Collected data
*** Begin section ***

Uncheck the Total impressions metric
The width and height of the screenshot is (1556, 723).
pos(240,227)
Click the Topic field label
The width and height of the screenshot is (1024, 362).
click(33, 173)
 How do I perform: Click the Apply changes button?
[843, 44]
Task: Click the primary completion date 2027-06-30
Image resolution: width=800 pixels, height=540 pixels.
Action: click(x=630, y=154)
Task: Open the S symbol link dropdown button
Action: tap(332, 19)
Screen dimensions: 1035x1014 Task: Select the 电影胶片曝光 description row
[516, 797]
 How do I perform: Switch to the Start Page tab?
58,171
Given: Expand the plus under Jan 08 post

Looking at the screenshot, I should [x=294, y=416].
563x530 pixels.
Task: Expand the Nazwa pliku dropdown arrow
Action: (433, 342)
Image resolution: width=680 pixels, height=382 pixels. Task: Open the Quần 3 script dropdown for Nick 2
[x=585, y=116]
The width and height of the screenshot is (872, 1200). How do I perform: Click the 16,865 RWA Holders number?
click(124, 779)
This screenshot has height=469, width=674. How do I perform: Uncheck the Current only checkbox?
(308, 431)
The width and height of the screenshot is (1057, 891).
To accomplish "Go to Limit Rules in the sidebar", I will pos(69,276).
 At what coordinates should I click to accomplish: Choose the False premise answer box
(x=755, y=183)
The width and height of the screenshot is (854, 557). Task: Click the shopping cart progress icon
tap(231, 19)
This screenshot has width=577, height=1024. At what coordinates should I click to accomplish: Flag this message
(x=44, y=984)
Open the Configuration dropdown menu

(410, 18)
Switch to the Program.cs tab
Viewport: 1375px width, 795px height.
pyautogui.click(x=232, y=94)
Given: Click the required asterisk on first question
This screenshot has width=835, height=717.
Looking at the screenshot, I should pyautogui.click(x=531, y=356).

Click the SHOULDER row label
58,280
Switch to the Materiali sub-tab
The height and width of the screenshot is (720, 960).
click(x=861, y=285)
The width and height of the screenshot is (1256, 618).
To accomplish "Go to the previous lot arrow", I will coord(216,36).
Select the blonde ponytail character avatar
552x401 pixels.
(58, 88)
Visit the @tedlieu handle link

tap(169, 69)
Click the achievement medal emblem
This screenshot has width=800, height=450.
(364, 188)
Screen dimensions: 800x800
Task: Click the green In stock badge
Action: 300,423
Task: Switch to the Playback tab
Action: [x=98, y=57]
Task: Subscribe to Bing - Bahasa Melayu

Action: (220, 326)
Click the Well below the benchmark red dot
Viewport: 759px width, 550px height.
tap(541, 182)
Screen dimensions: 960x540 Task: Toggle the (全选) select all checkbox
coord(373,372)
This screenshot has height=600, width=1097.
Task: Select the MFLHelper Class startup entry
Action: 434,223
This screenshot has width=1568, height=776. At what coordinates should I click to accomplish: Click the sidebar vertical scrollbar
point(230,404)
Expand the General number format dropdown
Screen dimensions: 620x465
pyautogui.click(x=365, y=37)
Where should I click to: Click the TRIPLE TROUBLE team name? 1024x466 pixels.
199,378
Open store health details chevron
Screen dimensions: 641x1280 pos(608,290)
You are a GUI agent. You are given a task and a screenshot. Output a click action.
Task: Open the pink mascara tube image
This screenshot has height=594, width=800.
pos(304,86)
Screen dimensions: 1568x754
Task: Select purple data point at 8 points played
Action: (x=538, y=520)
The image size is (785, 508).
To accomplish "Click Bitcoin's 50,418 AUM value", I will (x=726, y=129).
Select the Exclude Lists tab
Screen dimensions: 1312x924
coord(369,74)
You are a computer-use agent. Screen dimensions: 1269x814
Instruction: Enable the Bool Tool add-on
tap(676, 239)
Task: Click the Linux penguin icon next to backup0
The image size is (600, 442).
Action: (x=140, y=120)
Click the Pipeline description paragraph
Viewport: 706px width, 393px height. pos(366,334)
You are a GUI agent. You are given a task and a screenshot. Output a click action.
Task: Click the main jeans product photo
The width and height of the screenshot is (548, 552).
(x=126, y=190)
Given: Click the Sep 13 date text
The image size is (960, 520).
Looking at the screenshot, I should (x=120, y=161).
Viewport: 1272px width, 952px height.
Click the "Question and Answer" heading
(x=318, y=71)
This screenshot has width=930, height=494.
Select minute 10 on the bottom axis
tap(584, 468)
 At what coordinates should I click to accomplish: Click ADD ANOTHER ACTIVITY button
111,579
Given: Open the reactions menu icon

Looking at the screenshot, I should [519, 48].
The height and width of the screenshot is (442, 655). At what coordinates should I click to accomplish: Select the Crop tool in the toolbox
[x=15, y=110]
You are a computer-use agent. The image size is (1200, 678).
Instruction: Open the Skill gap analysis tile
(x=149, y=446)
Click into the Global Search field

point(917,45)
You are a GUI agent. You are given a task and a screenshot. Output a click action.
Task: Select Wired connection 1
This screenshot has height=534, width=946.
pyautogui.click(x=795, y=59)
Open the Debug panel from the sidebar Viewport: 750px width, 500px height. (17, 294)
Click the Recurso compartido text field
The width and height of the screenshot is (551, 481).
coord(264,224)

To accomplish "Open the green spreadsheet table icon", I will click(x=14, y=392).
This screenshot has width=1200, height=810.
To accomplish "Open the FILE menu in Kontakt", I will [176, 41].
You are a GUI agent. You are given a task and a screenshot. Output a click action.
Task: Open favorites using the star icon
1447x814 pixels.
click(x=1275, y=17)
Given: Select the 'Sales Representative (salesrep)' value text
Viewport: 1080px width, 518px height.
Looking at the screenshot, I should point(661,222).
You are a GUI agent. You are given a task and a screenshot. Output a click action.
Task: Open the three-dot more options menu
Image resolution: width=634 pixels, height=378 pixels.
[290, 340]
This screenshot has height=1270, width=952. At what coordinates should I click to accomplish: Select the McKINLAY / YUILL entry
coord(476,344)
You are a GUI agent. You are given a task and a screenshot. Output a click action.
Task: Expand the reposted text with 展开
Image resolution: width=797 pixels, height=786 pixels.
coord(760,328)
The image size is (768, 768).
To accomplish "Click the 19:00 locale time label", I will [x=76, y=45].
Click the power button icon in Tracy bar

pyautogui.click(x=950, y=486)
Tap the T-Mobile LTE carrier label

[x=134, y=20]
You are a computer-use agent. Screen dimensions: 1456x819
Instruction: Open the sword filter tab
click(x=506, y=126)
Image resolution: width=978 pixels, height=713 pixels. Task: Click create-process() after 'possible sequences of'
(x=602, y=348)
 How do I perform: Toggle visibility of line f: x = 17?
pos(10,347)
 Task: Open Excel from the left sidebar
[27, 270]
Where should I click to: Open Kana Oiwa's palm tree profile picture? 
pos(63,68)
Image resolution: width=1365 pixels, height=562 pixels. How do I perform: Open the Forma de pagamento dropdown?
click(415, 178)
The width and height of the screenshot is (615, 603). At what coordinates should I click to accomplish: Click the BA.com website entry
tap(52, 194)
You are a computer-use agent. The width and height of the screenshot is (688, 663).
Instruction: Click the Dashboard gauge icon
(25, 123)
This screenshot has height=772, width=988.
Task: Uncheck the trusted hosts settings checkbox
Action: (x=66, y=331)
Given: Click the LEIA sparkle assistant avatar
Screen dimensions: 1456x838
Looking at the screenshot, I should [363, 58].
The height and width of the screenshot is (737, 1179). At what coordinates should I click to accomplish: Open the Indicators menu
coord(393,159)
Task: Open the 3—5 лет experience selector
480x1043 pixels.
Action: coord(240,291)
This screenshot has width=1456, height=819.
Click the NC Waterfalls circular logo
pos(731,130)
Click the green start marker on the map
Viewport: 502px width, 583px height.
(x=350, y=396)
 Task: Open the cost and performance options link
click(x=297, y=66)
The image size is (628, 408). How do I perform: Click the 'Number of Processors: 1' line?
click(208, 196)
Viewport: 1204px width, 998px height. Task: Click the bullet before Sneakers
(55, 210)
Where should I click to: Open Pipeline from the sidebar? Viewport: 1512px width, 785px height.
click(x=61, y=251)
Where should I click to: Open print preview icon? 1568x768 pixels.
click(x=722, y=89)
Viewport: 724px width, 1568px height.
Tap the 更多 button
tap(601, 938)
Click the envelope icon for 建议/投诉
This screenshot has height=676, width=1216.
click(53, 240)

*** End section ***

Task instructions
Every line above that carries the string "text" should be copied.

Result below
Given: Click the Sep 13 date text
Click the Recurso compartido text field
Given: Select the 'Sales Representative (salesrep)' value text
Task: Expand the reposted text with 展开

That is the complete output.